Which leaves us with the matter of holy objects.
I have disintegrating and dilapidated Latin prayerbooks, French antiphonals, a Polish Missal, broken Rosaries, crucifixes rescued from bins at Goodwill, a stack of "pew cards" for the new Holy Week changes, (when did that happen? that's right, before any of us were born.)

I will have a bonfire at some point, soon, I will.

But there are other things that whoever is stuck with clearing out my house will have to find and sort and dispose of, (don't worry, I'll do my best to make certain it won't be the hired henchman of some atheist nephew.)

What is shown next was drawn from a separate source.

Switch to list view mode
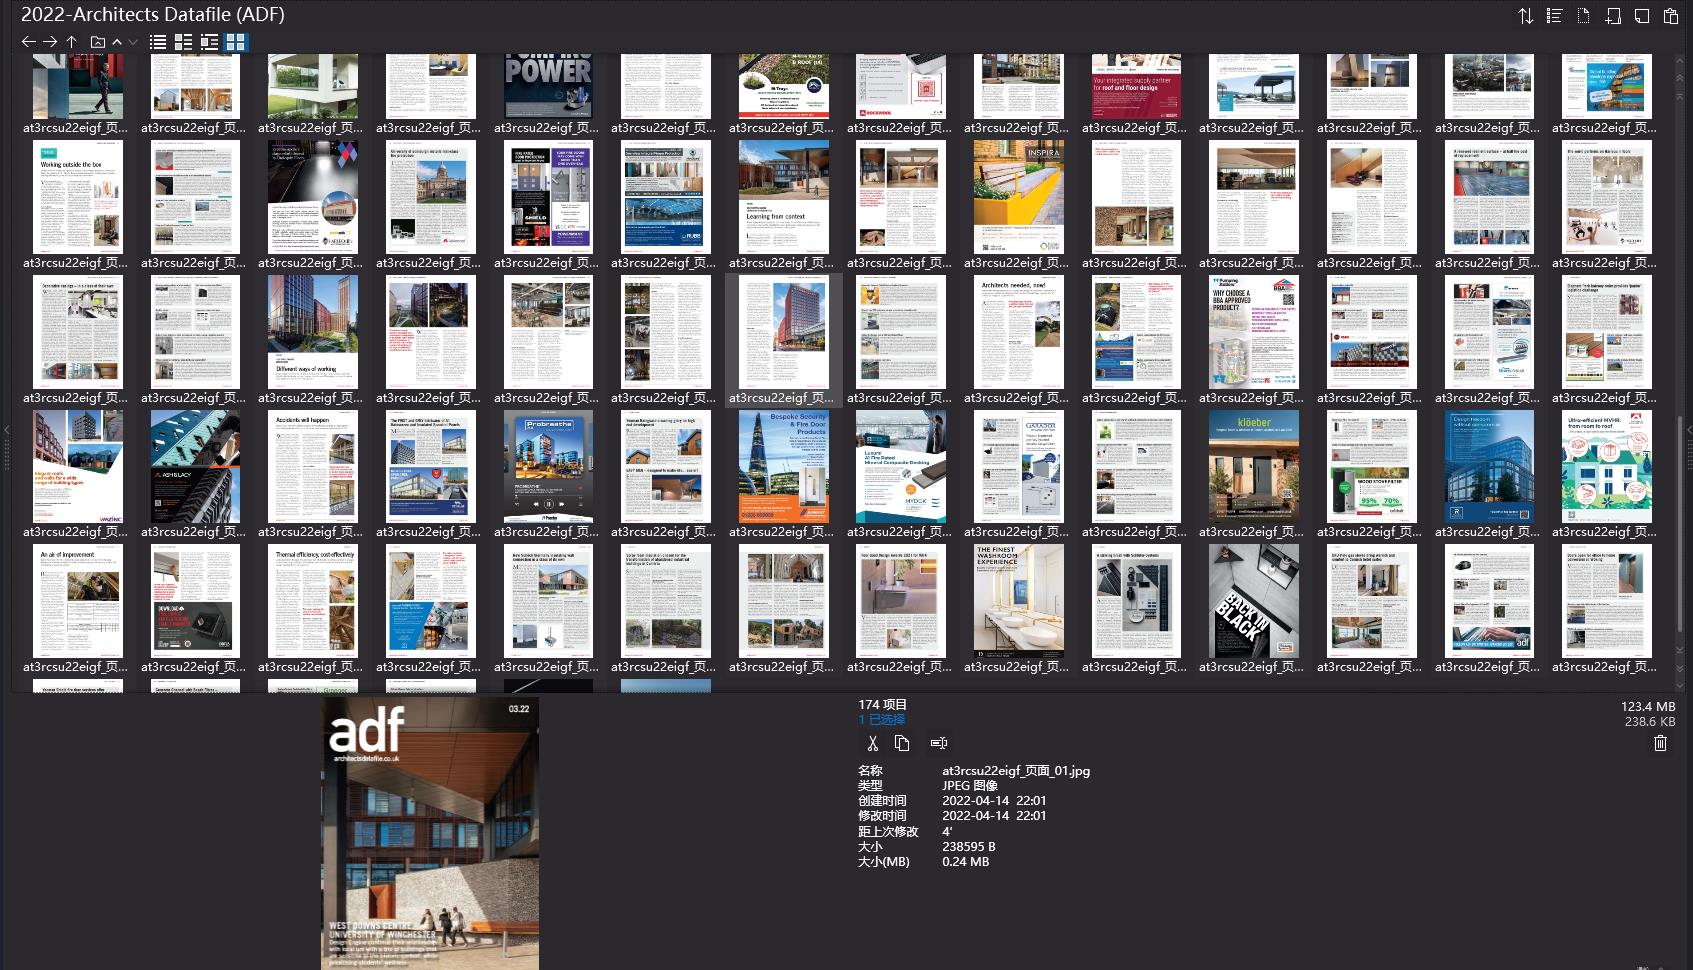 pyautogui.click(x=158, y=42)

I am fascinated by the Holy Cards.
They are such a a part of my family and religious history.
I see cards reminding me to offer prayers for the soul of someone I never knew, never met, dead before I was born, who lived half a world away in some cases - I think that's beautiful.
The changing styles fascinate me as well - the mawkish Edwardian lithos of the Virgin Mary no worse nor better than the saccharine pastel-colored saints and angels from between "the" wars.
And both are a damned blessed sight better than the garish '70s asymmetry of graphic artists in thrall to the concept of negative space, or the Kincaidesque landscapes with carefully worded "spiritual" messages, guaranteed not to offend adherents of any religion, or even of none at all.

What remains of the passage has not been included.